Chemistry of the diazeniumdiolates. I. Structural and spectral characteristics of the [N(O)NO]- functional group.

Ions of structure X[N(O)NO]-, examples of which have seen increasing use as probes for studying the biology of nitric oxide (NO) over the past decade, have a varied chemical history spanning nearly two centuries. Nevertheless, they have not been widely appreciated for their physicochemical similarities. Here we begin a series of systematic inquiries into the fundamental chemistry of such compounds aimed at identifying both the characteristics that justify considering them as a group and the factors that contribute to observed differences in their physicochemical properties.
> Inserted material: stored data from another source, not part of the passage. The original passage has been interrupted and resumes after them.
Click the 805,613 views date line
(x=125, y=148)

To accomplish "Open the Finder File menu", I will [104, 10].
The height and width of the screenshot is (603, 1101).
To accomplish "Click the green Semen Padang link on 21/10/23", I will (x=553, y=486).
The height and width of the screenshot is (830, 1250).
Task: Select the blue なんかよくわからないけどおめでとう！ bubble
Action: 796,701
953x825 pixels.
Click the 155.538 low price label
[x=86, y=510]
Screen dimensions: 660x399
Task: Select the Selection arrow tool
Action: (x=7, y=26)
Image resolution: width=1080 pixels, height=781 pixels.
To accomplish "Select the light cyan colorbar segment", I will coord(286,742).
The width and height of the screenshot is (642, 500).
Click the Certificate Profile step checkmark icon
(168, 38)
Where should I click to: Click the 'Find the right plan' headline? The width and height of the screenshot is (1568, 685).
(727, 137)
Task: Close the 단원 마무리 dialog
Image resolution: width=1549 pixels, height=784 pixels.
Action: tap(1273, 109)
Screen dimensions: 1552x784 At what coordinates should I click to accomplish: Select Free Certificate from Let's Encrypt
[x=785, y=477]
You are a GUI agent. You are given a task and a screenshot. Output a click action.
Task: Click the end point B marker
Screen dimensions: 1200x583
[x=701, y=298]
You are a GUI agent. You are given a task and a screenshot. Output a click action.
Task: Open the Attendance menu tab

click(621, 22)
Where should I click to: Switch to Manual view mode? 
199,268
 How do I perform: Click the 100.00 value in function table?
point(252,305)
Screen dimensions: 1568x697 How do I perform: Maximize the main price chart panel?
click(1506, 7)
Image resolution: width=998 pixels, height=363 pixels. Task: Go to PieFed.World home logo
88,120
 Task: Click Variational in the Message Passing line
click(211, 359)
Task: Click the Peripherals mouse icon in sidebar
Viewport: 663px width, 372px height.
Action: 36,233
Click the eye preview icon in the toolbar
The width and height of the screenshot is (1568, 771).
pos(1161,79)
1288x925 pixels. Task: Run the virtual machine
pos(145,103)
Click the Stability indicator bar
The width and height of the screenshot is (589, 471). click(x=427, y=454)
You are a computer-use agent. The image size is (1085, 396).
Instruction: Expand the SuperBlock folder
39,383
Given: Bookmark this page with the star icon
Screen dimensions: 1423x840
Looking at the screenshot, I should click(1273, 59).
In the present paper, X-ray structures in which X is SO3- (1), O- (2), Ph (3), and Et2N (5), as well as that of the gem-disubstituted carbon derivative CH2[N(O)NO]2-(2) (4), are compared. All their O-N-N-O systems are essentially planar, with cis oxygens and an N-N linkage exhibiting considerable double-bond character. The ultraviolet spectrum of the isolated chromophore consists of a relatively intense ( approximately 6-10 mM(-1) x cm(-1) per [N(O)NO]- group) absorption at 248-250 nm (for 2 and 5) that is red shifted by through-space Stark interactions (e.g., by approximately 10 nm in 1 and 4) as well as by conjugative interaction with X (lambda(max) = 284 nm for 3). Infrared and Raman spectra for the widely used pharmacological probe 5 were determined, with analysis of vibrational modes being aided by comparison with the spectra of the [15N(O)15NO]- isotopomer and density functional theory calculations at the B3LYP/6-311++G** level. To address confusion that has arisen in the literature resulting from rather widespread use of differing trivial designations for this class of compounds, a unifying nomenclature system is recommended in which compounds containing the [N(O)NO]- moiety are named as diazeniumdiolates. It is hoped that these and other efforts to understand and predict the physicochemical similarities and differences among different members of the diazeniumdiolate class will aid in reaping their full potential in the area of rational drug design.